Sunday, June 30, 2024

Anthony Bidulka at the Melfort Library


Last Wednesday was a wonderful evening at the Melfort Public Library as Anthony Bidulka came for an event to celebrate the publication of his new book, From Sweetgrass Bridge. It is the second in his Merry Bell trilogy.

Joining Anthony was his husband, Herb McFaull.

I have been on the Library Board since 1979 and was the host for introducing Anthony, conducting an interview after he made an address and asking some questions of those in attendance.

The library staff and other members of the Board made the setting memorable with Rider memorabilia including cereal boxes from the year two of the Riders headlined Co-op brand cereals. I had forgotten about Fantuz Flakes and Darian's Darios.

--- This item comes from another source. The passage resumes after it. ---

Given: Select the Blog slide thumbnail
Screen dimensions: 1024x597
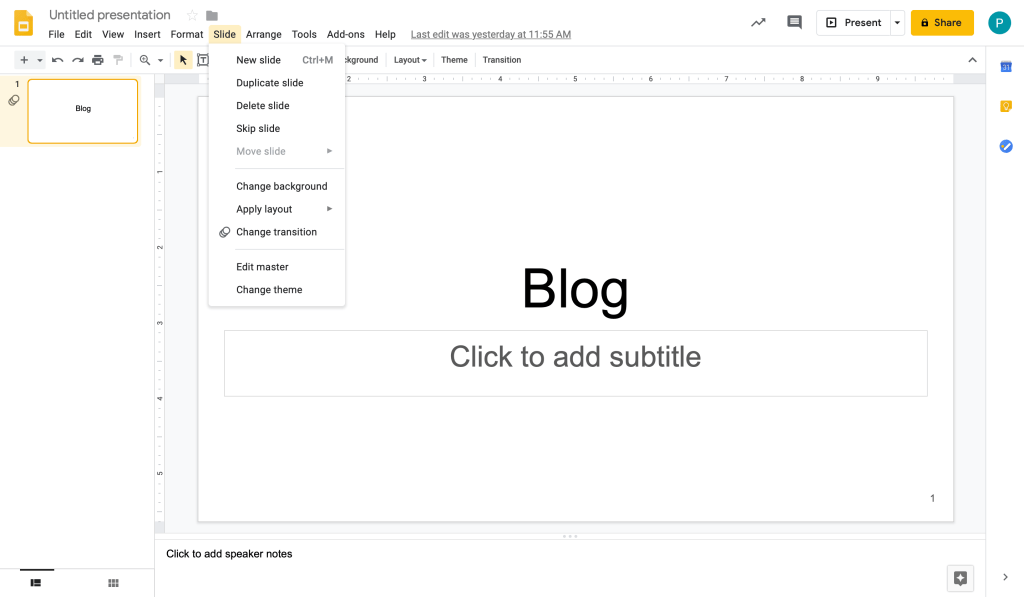Looking at the screenshot, I should [83, 111].
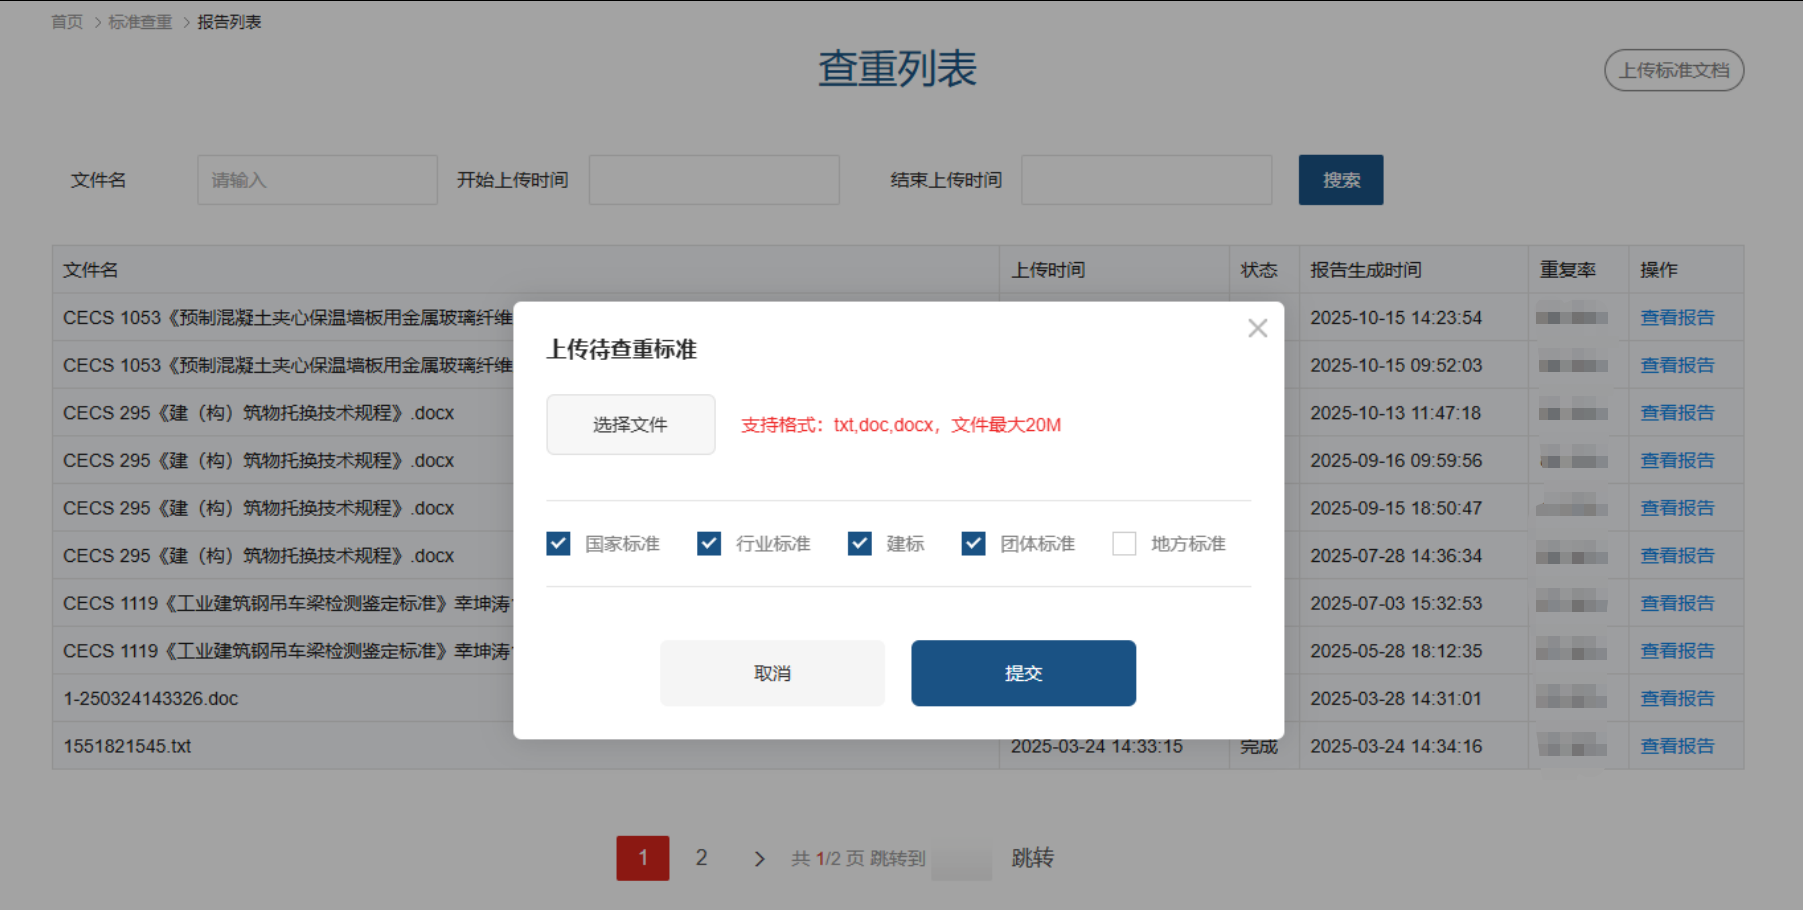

Anthony spoke eloquently of his reasons for writing which focused on writing on under-represented groups and settings.

He guaranteed that Merry, a transgender woman, and her sidekick Roger, a cross-dressing man, are the only Western Canadian sleuthing duo with those backgrounds.

He reminded us of the never ending challenge for prairie writers to gain national recognition, especially in Toronto, the media centre of Canada. 

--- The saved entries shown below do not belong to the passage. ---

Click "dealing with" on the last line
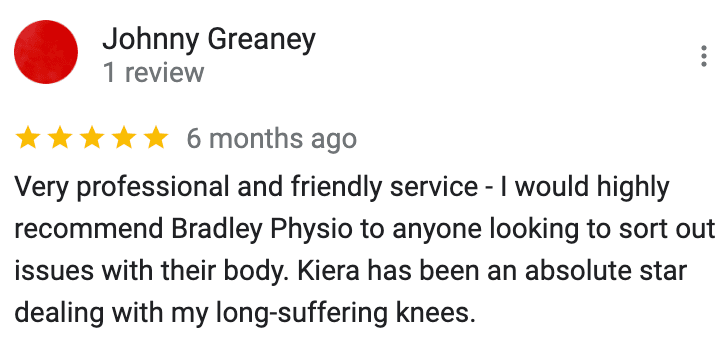726x364 pixels. 89,314
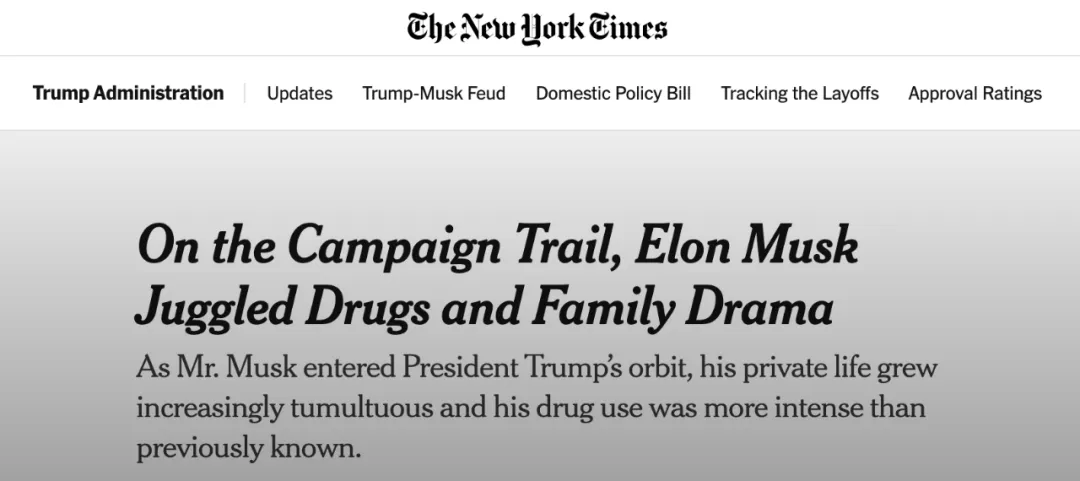
Task: Click The New York Times masthead logo
Action: [x=537, y=28]
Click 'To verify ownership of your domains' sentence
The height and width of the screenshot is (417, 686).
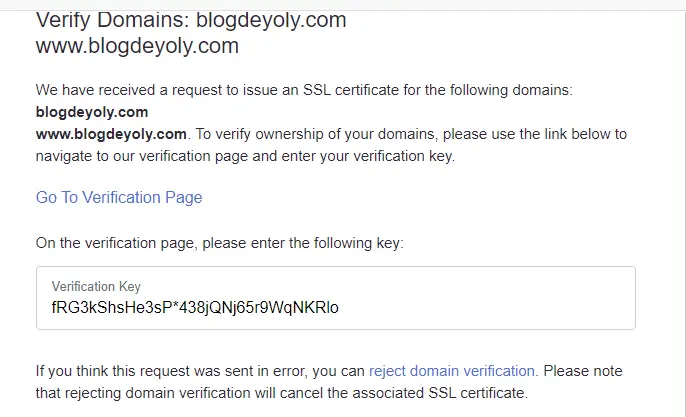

He told us that he limits himself to writing 4-5 book blurbs for other authors in a year.

On book buying he tends to buy e-books from different sources, including Amazon. Because of the amount of travelling that he and Herb do each year it is easier to have e-books.

I asked him about how he edits his writing. I said I like to use a red pen. He says he does editing on his computer. 

Anthony further spoke about the importance of an editor in the book writing process and the interaction between writer and editor.

We learned that Anthony and Herb have travelled to over 100 countries.

My surprise for the evening was learning from Anthony's niece that, when she was a girl, long before he started his professional writing career, he would create and illustrate stories for her with the pages folded so that they had to be unfolded in a specific order.

The most unique aspect to the evening was the library staff arranging for the Golden Grain Bakery to create cookies with a copy of the book cover, From Sweetgrass Bridge, upon the cookies.

Anthony showed he had done some research on me with a neat zinger. He looked up my review of his first book, Amuse Bouche, and noted that I had said:

   Bidulka is Saskatchewan's second best mystery writer.      Gail Bowen remains the best.

Twenty years after that review I will amend my assessment to say Anthony Bidulka and Gail Bowen are Saskatchewan's best mystery writers.

Anthony is an engaging guy. I encourage all readers to go see him if you are near one of his book launches or author events.

(The photos are from the Melfort Public Library Facebook page. Please go take a look for further photos from the evening.

All present last Wednesday will not forget their evening with Anthony.

Tuesday, June 25, 2024

Fall From Grace by L.R. Wright

(32. - 1215.) - Fall From Grace by L.R. Wright (1991) - In the summer of 1990 Steven Grayson returns to Sechelt on the Sunshine Coast of British Columbia after 10 years of self-imposed exile in Vancouver. Wright sent a chill through me when she writes of his mother, Velma:

She looked again with eagerness toward the future, and did not know that the murder of her son awaited her there.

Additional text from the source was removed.